Sonntag, 22. Juni 2014
lästerschwester
clubbing mit der krankenschwester. nach meinem beschluss des weggangs intensiviert sich unsere freundschaft bizarrerweise und die krankenschwester versucht, mich zum bleiben zu überreden - als einzige, wohlgemerkt.
"aber das wär halt mal endlich ein halbwegs guter job", sage ich.
"ich finde das trotzdem schade."
"ich will aber auch mal vom objekt wegkommen. siehst ja, was passiert, wenn uns nur sechs oder sieben kilometer trennen. ficken nach dem dienstplan seiner ische."
"naja, damit haste sicherlich recht. wobei ich mich immer noch frage, was der an der findet. da gibts ja echt hübschere und klügere."

als hätte sie damit das stichwort gegeben, taucht aus dem hintergrund die gespielin auf - an diesem abend objektlos, weil das objekt noch bis dienstag durcharbeitet.
"ey, das isse doch!" sagt die krankenschwester.
"hmpf", sage ich.
"die ist ganz schön dick geworden", sagt die krankenschwester.
ha! welch genugtuung. bestätigung von weiblicher seite.
"ja, ne? ich finde die inzwischen ganz schön moppelig."
"und dann trinkt die auch noch hefeweizen. das ist doch ne hauptmahlzeit. wenn ich denke, wie ich mich seit meiner schwangerschaft schinde, um mein gewicht zu halten... aber jetzt weiß ich wieder: es lohnt sich."
"du bist aber auch voll dünn", sage ich der krankenschwester.
die kichert:
"ist heute aber auch n bauchweg-höschen."
"du kannst es ja mal der gespielin leihen. dann haste gleich ne neue freundin, wenn ich weg bin."
"boah, bist du ne fiese nudel!"
"ach, lass mir doch das vergnügen!"
"ich denke, du willst der gespielin das große geständnis machen? dann solltest DU dich vielleicht lieber mit ihr befreunden."
ich grüble.
"hm, da magst du recht haben. ich fand die ja ursprünglich mal ganz okay. aber das ist so eine... die macht sich so ungefragt breit..."
"geht wohl kaum anders mit dem arsch", sagt die krankenschwester trocken, und ich muss schon wieder lachen:
"jetzt bist du aber fies!"
"ja, und ich brauch dich, mit wem soll ich denn sonst über die ganzen hässlichen gestalten hier lästern?"
ich folge meinem spontanen impuls und drücke der krankenschwester einen kuss auf die wange.

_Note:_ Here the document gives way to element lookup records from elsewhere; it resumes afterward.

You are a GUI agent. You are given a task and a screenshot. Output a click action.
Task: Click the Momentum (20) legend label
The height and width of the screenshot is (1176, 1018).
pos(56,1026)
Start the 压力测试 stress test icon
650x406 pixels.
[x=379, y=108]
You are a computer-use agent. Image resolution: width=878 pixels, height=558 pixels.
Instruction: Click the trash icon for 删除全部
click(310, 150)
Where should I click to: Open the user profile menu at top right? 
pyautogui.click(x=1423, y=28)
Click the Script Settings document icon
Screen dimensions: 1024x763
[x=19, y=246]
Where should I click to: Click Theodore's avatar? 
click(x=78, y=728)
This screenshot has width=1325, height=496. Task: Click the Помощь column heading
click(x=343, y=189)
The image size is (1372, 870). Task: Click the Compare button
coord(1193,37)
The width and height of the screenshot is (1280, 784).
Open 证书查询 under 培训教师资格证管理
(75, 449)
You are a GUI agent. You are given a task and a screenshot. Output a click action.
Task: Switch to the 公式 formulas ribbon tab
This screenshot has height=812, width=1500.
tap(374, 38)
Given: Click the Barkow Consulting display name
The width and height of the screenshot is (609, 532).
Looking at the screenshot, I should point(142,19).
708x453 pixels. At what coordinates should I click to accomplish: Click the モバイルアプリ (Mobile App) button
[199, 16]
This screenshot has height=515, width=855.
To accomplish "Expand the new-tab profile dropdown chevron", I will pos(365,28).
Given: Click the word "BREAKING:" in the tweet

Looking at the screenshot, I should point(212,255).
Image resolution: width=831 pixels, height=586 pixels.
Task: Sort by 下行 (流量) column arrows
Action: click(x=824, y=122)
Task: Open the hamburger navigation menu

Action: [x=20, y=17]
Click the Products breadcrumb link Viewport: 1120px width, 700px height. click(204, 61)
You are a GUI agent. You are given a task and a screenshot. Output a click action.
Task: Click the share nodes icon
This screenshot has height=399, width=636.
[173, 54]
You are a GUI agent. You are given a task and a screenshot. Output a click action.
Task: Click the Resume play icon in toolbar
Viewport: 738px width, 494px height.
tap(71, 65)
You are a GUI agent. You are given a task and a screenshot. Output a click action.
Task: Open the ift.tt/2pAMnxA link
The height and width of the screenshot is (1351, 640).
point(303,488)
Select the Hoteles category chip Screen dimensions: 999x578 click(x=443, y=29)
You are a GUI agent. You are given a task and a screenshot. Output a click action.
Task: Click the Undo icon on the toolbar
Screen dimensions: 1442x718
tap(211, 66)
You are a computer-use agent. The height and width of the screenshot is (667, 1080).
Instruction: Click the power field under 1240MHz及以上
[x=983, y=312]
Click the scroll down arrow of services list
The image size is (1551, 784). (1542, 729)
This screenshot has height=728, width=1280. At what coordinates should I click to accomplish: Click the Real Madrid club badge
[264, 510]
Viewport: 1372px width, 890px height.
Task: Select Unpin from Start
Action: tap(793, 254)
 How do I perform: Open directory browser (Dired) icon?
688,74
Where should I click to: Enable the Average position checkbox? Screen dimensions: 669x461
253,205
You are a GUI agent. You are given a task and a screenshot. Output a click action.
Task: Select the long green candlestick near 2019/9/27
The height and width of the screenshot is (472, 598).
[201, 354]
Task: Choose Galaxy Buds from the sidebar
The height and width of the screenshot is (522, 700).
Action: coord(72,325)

dann stehe ich an der bar und unterhalte mich mit dem architekten, als die gepielin sich neben mich stellt und ein weiteres bier ordert. ich fasse mir ein herz, zaubere ein warmherziges lächeln auf mein gesicht sage freundlich "hallo". ich bekomme ein nicht weniger freundliches "hallo" zurück. die gespielin nimmt ihr bier entgegen. ich überlege angestrengt, ob und was ich noch sagen könnte, aber dann dreht sich die gespielin schon weg und strebt wieder richtung tanzfläche.

ich sehe mich nach der krankenschwester um. sie steht mit einem schwuckigen typen zusammen und unterhält sich. als der typ die biege macht, schleiche ich mich ran und haue der krankenschwester auf den hintern.
"sag mal... du hast aber auch nen merkwürdigen männergeschmack. der war doch hundertpro vom anderen ufer."
"das ist der b.", sagt die krankenschwester ganz locker. "den kenn ich vom job, der ist auch krankenpfleger in a."
"achso."
"und er kennt das objekt sehr gut."
jetzt bin ich ganz ohr.
"echt? aber das objekt arbeitet doch schon ewig nicht mehr im krankenhaus a."
"doch, ich bin mir ziemlich sicher, dass wir vom gleichen objekt sprachen. er meinte jedenfalls, ach der, der hat damals die ganze station gefickt, egal ob männlein oder weiblein."
ich kichere:
"ja, das klingt sehr nach objekt."
die krankenschwester schaut streng.
"weißt du, warum das objekt da nicht mehr arbeitet?"
ich zucke die schultern.
"weil es da, wo es jetzt ist, den besseren job hat?"
"nee. der b. sagt, das objekt hätte damals ein ganz schweres burnout gehabt."
ich staune mit offenem mund.
"das wusstest du nicht, hm", fragt die krankenschwester.
"also dass er ein drogenproblem und auch sonst nicht alle tassen im schrank hat, war mir schon klar. aber das hat es mir nie erzählt."
die krankenschwester fixiert mich.
"jetzt verstehst du vielleicht auch, warum ihr euch so ähnlich seid. ihr seid wohl beide menschen, die dem kaum gerecht werden können, was ihnen das leben so zuträgt."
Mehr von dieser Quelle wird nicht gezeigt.